Le lunghe giornate estive per gli abitanti di Grifoni, comune della provincia di Caserta,
scorrevano arroventate e pigre tanto da gravare ancora di più le già incurvate spalle della gran
massa di contadini impegnati nella faticosa raccolta del tabacco. La famiglia Torvale era una
di loro e sebbene tutti i componenti fossero impegnati nella coltivazione della terra, a Emma,
la loro ragazza che proprio quell’anno si era diplomata al Liceo Scientifico “N. Cortese” di
Maddaloni, avevano consentito di dedicarsi allo studio nonché a mantenere pulita e in ordine
la casa.
Marito e moglie nella loro dura esistenza non avevano avuto mai neppure un brevissimo
periodo di vacanza e il loro unico pretesto per fermarsi qualche giorno capitava solo in occasione
della festa patronale. Festa grande per tutti e in modo particolare per loro che, staccandosi
totalmente dal lavoro, s’immergevano anima e corpo nei tradizionali allestimenti della
solennità.
Il sole picchiava forte e anche quell’anno, senza grandi stravolgimenti, i grifonesi erano
giunti a festeggiare nei modi dovuti la vigilia di ferragosto.

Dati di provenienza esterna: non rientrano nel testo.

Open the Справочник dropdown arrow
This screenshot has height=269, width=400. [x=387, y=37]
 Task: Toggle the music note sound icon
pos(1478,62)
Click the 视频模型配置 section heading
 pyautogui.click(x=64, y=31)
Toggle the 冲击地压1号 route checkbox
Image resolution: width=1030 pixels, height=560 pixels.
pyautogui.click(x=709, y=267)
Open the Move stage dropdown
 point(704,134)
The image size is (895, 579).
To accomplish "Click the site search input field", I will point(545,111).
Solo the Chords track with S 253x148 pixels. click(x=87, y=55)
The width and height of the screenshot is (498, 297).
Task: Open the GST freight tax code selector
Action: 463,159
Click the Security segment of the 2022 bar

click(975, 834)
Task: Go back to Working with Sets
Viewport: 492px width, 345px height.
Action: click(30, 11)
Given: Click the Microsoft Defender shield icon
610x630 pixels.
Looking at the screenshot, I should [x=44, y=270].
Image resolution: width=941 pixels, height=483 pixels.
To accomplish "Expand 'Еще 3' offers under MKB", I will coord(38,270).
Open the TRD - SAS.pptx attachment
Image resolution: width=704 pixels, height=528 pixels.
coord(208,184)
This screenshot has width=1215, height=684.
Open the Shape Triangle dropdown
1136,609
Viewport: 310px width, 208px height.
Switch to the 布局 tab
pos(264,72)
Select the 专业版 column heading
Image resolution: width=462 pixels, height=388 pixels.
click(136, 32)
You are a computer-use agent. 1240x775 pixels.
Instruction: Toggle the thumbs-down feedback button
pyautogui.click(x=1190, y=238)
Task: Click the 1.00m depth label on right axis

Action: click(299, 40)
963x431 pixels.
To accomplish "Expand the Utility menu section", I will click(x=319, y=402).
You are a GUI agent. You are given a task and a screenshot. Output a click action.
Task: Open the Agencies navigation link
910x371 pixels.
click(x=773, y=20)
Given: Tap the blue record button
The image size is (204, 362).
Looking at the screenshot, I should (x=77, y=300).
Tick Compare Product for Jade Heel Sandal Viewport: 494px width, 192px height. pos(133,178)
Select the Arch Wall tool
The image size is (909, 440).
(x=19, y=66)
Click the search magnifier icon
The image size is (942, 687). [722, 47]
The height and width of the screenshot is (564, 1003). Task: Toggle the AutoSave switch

Per rendere degno omaggio alla prodigiosa statua della Madonna anche i signori Torvale,
come da decenni si tramandavano, stavano portando avanti alla grande i loro preparativi.
La generosa famiglia, più spinta dall’usanza che dal reale sentimento religioso, da generazioni
era assidua protagonista nel mantenere viva la mariana devozione. La parentela era unita
e molto larga e perciò allo stesso modo della precedente manifestazione religiosa, puntualmente,
anche quell’anno s’era ritrovata a vivere il pomeriggio col cuore in agitazione per le
tante cose che avevano in programma e che ancora erano in corso d’ultimazione. L’indomani
si celebrava la solennità dell’Assunta, patrona di Grifoni e per il capofamiglia era una questione
d’onore presentare i doni promessi al passaggio del carro votivo e allora bisognava
mettercela tutta per portare a compimento ogni lavoro, anche quello meno importante.
Era un giorno solenne grandioso molto sentito non soltanto da tutta la gente della prosperosa
cittadina campana, ma anche dalla popolazione della Valle di Suessola e in gran parte di
quella della vicina Valle caudina. A mezzogiorno in punto dell’attesa festività i numerosi devoti,
pervenuti da ogni rione e anche da zone più distanti, erano soliti accogliere l’arrivo dei
carri votivi, riunendosi in gran pompa sul sagrato della Basilica.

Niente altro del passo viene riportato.